HackneyChild fell asleep in the car on the way and slept soundly while Hackney_bloke did the food shop and I waited in the car, then I did the baby shop and vice versa. He was sorely disappointed when we got home and he had missed the shopping, and had a big tantrum. I tried to talk him out of it by saying "Let me read you that book." "No! That is not a nice book! Someone gets eaten up in that book!" It's a nursery rhyme collection, no-one gets eaten to my knowledge. I also tried Milly Molly Mandy but it appears the same applies, although we couldn't pin down exactly who gets eaten - not Milly Molly Mandy or Billy Blunt apparently.

Wednesday, 3 March 2010

Coram's Fields

HackneyChild and I went to Coram's Fields near Holborn yesterday. The weather was amazingly springlike considering that today it is back to being cold and grey, and HackneyChild was being angelic, even though the bus journey was stop starty most of the way, so we had a brilliant time.
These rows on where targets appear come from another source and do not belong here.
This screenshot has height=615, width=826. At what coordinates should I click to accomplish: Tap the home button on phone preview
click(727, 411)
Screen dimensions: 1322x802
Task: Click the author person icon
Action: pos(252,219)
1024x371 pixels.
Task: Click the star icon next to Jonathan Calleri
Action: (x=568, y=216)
It's a great place for children with three or four different playgrounds for different ages, goats apparently wandering free, chickens, ducks and rabbits, a drop in for under-fives (we didn't try that) and a vegetarian cafe - no inside tables so wouldn't be great if raining but a good reasonably priced selection of foods children actually eat like normal sandwiches made from sliced bread (hummus, egg, tuna, cream cheese - not all together, even I think that would be disgusting and I am pregnant), pasta, and fruit. We also liked the wooden sheep and the summer house/ bandstand type thing.

Will definately try to go back in the summer, it looks a lovely place to have a picnic and nurse baby while HackneyChild runs around. I guess it might get crowded when the weather is good though.